Yerel-ulusal-bölgesel-küresel etkileşim ağı içinde yaşan toplumsal gelişmeleri, değişimleri ve dönüşüm dönemlerini anlamak için genele bakmaktan yerine, “süreçlerin kendi iç karmaşıklığına odaklanmak” bize önemli ip uçları verdi ve yeni pencereler açtı. Gülün Adı, anlama-çözümleme-yöntem ilişkisine yaptığı bu katkı ile, küresel siyasal-ekonomik gelişmelerden ülke düzeyinde olan önemli gelişmelere kadar geniş bir yelpazede, basit ve rahat yapılan genellemelere karşı olan “anlama ve eleştirel çözümleme” arayışları üzerinde etkili oldu. Türkiye’nin hem bugününü, hem de 1923’den beri geçirdiği değişim-dönüşüm sürecini nasıl anlamalıyız sorusunu her sorduğum da beni bir “ikaz” olarak Gülün Adı’na götürür: Büyük genellemelerden kaçın, süreçlerin iç karmaşıklığına odaklan. Eco’nun, 2000 yılında dilimize çevrilen, Foucault Sarkacı romanı da, Gülün Adı gibi, dünyayı ve Türkiye’yi anlama ve çözümleme de yararlı bir metaforu bize sunar.Sarkacın iki ayrı, hatta birbirlerine zıt konumlanmış nokta arasında gidip gelen hareketi, 1923’den bugüne Türkiye modernleşmesinin ya da Cumhyuriyet modernleşmesinin zıt noktalar ve duygulara arasında gidip gelişini de bize gösteriyor.

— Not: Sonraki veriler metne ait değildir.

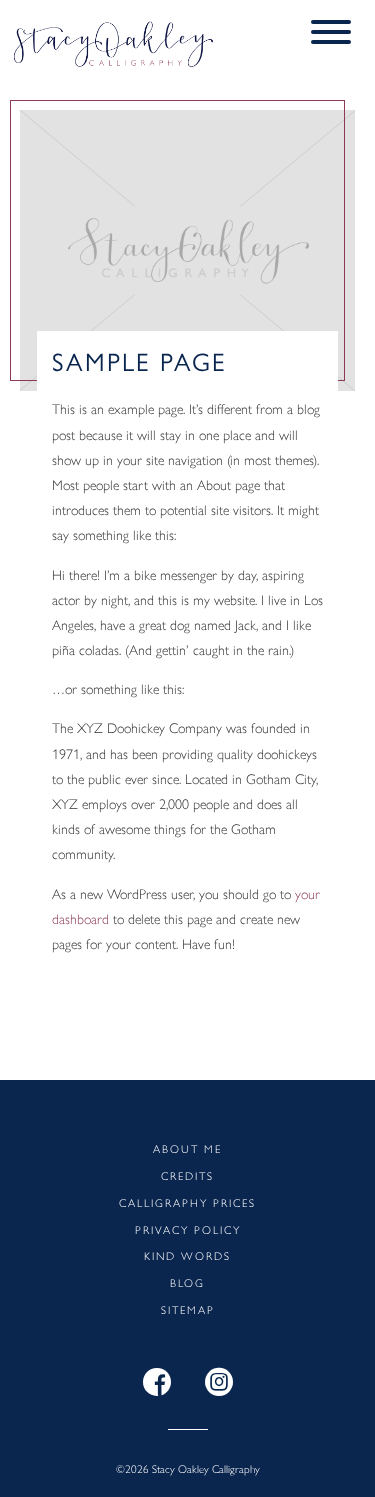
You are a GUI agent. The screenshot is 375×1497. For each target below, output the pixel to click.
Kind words (187, 1255)
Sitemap (188, 1309)
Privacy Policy (188, 1229)
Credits (187, 1175)
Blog (187, 1282)
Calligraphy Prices (187, 1202)
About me (187, 1148)
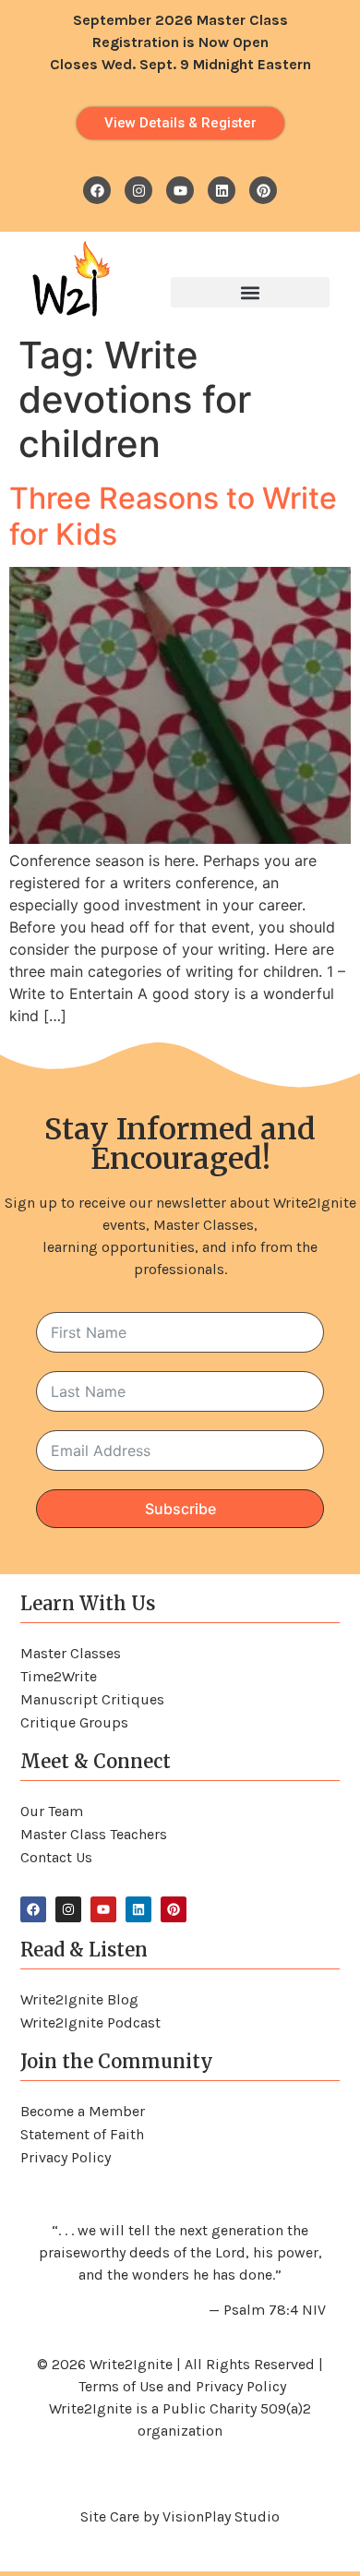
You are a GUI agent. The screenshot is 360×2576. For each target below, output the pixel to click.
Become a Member (82, 2111)
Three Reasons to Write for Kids (173, 515)
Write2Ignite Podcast (90, 2022)
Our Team (51, 1811)
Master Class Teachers (93, 1834)
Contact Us (56, 1857)
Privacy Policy (65, 2157)
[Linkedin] (221, 190)
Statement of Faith (82, 2134)
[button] (250, 292)
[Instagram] (138, 190)
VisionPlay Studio (221, 2516)
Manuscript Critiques (92, 1699)
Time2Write (58, 1676)
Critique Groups (74, 1722)
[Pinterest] (263, 190)
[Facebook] (97, 190)
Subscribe (180, 1508)
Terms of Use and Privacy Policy (182, 2386)
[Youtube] (180, 190)
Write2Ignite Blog (79, 1999)
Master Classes (70, 1653)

Yüzüncü yılını yaşadığımız Cumhuriyet modernleşmesi, en genelinde, lineer bir hareket tarzını değil; aksine, Foucault Sarkaçı gibi, umut ile karamsarlık, dışa açılma ile içe kapanma, reform ile baskı, demokrasi ile otoriterlik arasında gidip gelen bir özellik sergiledi.Bu yüzyıl içinde, gelecek için umudumuz, 1923-29, 1950-54, 1983-87, 2002-2008, 2011-2014 aralarında kısa süreli yaşanırken, karamsarlık dönemlerimiz, otoriter yönetimler, darbeler, darbe girişimleriyle çok daha uzun yaşandı.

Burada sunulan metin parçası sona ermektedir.